[start of Exercise material]
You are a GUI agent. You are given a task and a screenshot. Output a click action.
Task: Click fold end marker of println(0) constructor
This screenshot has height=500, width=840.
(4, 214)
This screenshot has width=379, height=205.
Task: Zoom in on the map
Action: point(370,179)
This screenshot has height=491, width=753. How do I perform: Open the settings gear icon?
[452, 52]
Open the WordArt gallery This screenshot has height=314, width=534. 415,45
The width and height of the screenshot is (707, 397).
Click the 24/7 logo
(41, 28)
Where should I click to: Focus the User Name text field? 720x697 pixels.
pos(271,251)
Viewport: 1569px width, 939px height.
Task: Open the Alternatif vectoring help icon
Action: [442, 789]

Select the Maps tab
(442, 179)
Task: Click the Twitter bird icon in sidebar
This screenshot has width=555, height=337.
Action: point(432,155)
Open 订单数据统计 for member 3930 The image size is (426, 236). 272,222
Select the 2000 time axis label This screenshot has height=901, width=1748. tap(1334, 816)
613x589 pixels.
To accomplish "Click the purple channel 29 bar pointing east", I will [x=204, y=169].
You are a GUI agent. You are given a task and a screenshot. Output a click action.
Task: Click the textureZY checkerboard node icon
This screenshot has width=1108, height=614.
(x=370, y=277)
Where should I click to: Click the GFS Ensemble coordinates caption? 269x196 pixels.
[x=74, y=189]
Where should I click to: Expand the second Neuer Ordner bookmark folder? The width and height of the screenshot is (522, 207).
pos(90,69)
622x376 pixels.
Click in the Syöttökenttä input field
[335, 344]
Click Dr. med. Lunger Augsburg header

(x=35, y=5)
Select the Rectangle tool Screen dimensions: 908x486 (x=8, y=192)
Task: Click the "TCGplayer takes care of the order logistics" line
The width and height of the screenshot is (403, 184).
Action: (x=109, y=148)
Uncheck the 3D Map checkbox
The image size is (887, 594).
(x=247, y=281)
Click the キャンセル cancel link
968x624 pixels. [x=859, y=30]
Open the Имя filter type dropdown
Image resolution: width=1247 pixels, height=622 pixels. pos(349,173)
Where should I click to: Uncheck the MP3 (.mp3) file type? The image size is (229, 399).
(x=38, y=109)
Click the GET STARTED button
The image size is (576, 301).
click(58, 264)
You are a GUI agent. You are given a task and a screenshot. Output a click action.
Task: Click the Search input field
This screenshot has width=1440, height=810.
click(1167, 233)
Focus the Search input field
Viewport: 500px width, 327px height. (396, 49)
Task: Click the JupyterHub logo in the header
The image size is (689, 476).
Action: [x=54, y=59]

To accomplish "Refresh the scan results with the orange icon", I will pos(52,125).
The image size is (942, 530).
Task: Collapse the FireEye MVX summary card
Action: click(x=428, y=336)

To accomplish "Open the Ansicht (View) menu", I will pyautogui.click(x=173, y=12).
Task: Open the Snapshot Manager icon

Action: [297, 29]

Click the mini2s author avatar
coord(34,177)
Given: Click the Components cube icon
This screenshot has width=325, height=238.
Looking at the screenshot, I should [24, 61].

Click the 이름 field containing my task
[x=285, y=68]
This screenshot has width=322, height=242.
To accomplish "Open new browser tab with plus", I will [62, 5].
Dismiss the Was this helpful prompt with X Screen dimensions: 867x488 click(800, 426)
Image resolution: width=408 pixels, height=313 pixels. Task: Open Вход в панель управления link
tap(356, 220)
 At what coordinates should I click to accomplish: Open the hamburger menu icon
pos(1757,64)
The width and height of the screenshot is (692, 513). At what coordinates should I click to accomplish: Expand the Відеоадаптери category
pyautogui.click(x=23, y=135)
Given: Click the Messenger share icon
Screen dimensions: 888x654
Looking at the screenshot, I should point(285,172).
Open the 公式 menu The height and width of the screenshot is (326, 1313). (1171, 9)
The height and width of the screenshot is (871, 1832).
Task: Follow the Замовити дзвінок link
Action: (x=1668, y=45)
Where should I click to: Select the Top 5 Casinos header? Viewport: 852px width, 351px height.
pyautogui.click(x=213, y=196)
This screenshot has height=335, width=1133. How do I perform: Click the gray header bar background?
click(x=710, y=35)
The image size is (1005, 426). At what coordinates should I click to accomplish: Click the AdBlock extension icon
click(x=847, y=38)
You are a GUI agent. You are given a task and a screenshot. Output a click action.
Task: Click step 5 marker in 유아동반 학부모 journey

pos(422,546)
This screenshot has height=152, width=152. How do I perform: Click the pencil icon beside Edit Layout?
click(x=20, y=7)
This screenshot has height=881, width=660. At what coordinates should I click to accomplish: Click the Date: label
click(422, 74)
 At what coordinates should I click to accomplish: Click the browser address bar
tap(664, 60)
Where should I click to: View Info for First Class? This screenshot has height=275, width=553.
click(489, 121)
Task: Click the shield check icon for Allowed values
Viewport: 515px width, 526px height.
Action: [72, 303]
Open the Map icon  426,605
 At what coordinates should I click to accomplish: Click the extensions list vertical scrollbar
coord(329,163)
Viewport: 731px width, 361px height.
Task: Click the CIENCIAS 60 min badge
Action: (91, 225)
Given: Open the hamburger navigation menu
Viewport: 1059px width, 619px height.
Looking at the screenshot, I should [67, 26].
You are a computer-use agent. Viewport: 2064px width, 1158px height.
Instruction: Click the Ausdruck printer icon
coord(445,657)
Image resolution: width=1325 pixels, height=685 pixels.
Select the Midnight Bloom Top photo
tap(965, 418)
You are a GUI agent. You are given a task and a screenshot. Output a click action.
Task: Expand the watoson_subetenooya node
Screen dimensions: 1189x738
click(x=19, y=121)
[end of Exercise material]
**What you will do:**
Reproduce all of the entries above, substituting "graphical interface agent" for every occurrence of "GUI agent" and leaving all other text unchanged.

**Result for this exercise:**
You are a graphical interface agent. You are given a task and a screenshot. Output a click action.
Task: Click fold end marker of println(0) constructor
This screenshot has height=500, width=840.
(4, 214)
This screenshot has width=379, height=205.
Task: Zoom in on the map
Action: point(370,179)
This screenshot has height=491, width=753. How do I perform: Open the settings gear icon?
[452, 52]
Open the WordArt gallery This screenshot has height=314, width=534. 415,45
The width and height of the screenshot is (707, 397).
Click the 24/7 logo
(41, 28)
Where should I click to: Focus the User Name text field? 720x697 pixels.
pos(271,251)
Viewport: 1569px width, 939px height.
Task: Open the Alternatif vectoring help icon
Action: [442, 789]

Select the Maps tab
(442, 179)
Task: Click the Twitter bird icon in sidebar
This screenshot has width=555, height=337.
Action: point(432,155)
Open 订单数据统计 for member 3930 The image size is (426, 236). 272,222
Select the 2000 time axis label This screenshot has height=901, width=1748. tap(1334, 816)
613x589 pixels.
To accomplish "Click the purple channel 29 bar pointing east", I will [x=204, y=169].
You are a graphical interface agent. You are given a task and a screenshot. Output a click action.
Task: Click the textureZY checkerboard node icon
This screenshot has width=1108, height=614.
(x=370, y=277)
Where should I click to: Click the GFS Ensemble coordinates caption? 269x196 pixels.
[x=74, y=189]
Where should I click to: Expand the second Neuer Ordner bookmark folder? The width and height of the screenshot is (522, 207).
pos(90,69)
622x376 pixels.
Click in the Syöttökenttä input field
[335, 344]
Click Dr. med. Lunger Augsburg header

(x=35, y=5)
Select the Rectangle tool Screen dimensions: 908x486 (x=8, y=192)
Task: Click the "TCGplayer takes care of the order logistics" line
The width and height of the screenshot is (403, 184).
Action: (x=109, y=148)
Uncheck the 3D Map checkbox
The image size is (887, 594).
(x=247, y=281)
Click the キャンセル cancel link
968x624 pixels. [x=859, y=30]
Open the Имя filter type dropdown
Image resolution: width=1247 pixels, height=622 pixels. pos(349,173)
Where should I click to: Uncheck the MP3 (.mp3) file type? The image size is (229, 399).
(x=38, y=109)
Click the GET STARTED button
The image size is (576, 301).
click(58, 264)
You are a graphical interface agent. You are given a task and a screenshot. Output a click action.
Task: Click the Search input field
This screenshot has width=1440, height=810.
click(1167, 233)
Focus the Search input field
Viewport: 500px width, 327px height. (396, 49)
Task: Click the JupyterHub logo in the header
The image size is (689, 476).
Action: [x=54, y=59]

To accomplish "Refresh the scan results with the orange icon", I will pos(52,125).
The image size is (942, 530).
Task: Collapse the FireEye MVX summary card
Action: click(x=428, y=336)

To accomplish "Open the Ansicht (View) menu", I will pyautogui.click(x=173, y=12).
Task: Open the Snapshot Manager icon

Action: [297, 29]

Click the mini2s author avatar
coord(34,177)
Given: Click the Components cube icon
This screenshot has width=325, height=238.
Looking at the screenshot, I should [24, 61].

Click the 이름 field containing my task
[x=285, y=68]
This screenshot has width=322, height=242.
To accomplish "Open new browser tab with plus", I will [62, 5].
Dismiss the Was this helpful prompt with X Screen dimensions: 867x488 click(800, 426)
Image resolution: width=408 pixels, height=313 pixels. Task: Open Вход в панель управления link
tap(356, 220)
 At what coordinates should I click to accomplish: Open the hamburger menu icon
pos(1757,64)
The width and height of the screenshot is (692, 513). At what coordinates should I click to accomplish: Expand the Відеоадаптери category
pyautogui.click(x=23, y=135)
Given: Click the Messenger share icon
Screen dimensions: 888x654
Looking at the screenshot, I should point(285,172).
Open the 公式 menu The height and width of the screenshot is (326, 1313). (1171, 9)
The height and width of the screenshot is (871, 1832).
Task: Follow the Замовити дзвінок link
Action: (x=1668, y=45)
Where should I click to: Select the Top 5 Casinos header? Viewport: 852px width, 351px height.
pyautogui.click(x=213, y=196)
This screenshot has height=335, width=1133. How do I perform: Click the gray header bar background?
click(x=710, y=35)
The image size is (1005, 426). At what coordinates should I click to accomplish: Click the AdBlock extension icon
click(x=847, y=38)
You are a graphical interface agent. You are given a task and a screenshot. Output a click action.
Task: Click step 5 marker in 유아동반 학부모 journey

pos(422,546)
This screenshot has height=152, width=152. How do I perform: Click the pencil icon beside Edit Layout?
click(x=20, y=7)
This screenshot has height=881, width=660. At what coordinates should I click to accomplish: Click the Date: label
click(422, 74)
 At what coordinates should I click to accomplish: Click the browser address bar
tap(664, 60)
Where should I click to: View Info for First Class? This screenshot has height=275, width=553.
click(489, 121)
Task: Click the shield check icon for Allowed values
Viewport: 515px width, 526px height.
Action: [72, 303]
Open the Map icon  426,605
 At what coordinates should I click to accomplish: Click the extensions list vertical scrollbar
coord(329,163)
Viewport: 731px width, 361px height.
Task: Click the CIENCIAS 60 min badge
Action: (91, 225)
Given: Open the hamburger navigation menu
Viewport: 1059px width, 619px height.
Looking at the screenshot, I should [67, 26].
You are a computer-use agent. Viewport: 2064px width, 1158px height.
Instruction: Click the Ausdruck printer icon
coord(445,657)
Image resolution: width=1325 pixels, height=685 pixels.
Select the Midnight Bloom Top photo
tap(965, 418)
You are a graphical interface agent. You are given a task and a screenshot. Output a click action.
Task: Expand the watoson_subetenooya node
Screen dimensions: 1189x738
click(x=19, y=121)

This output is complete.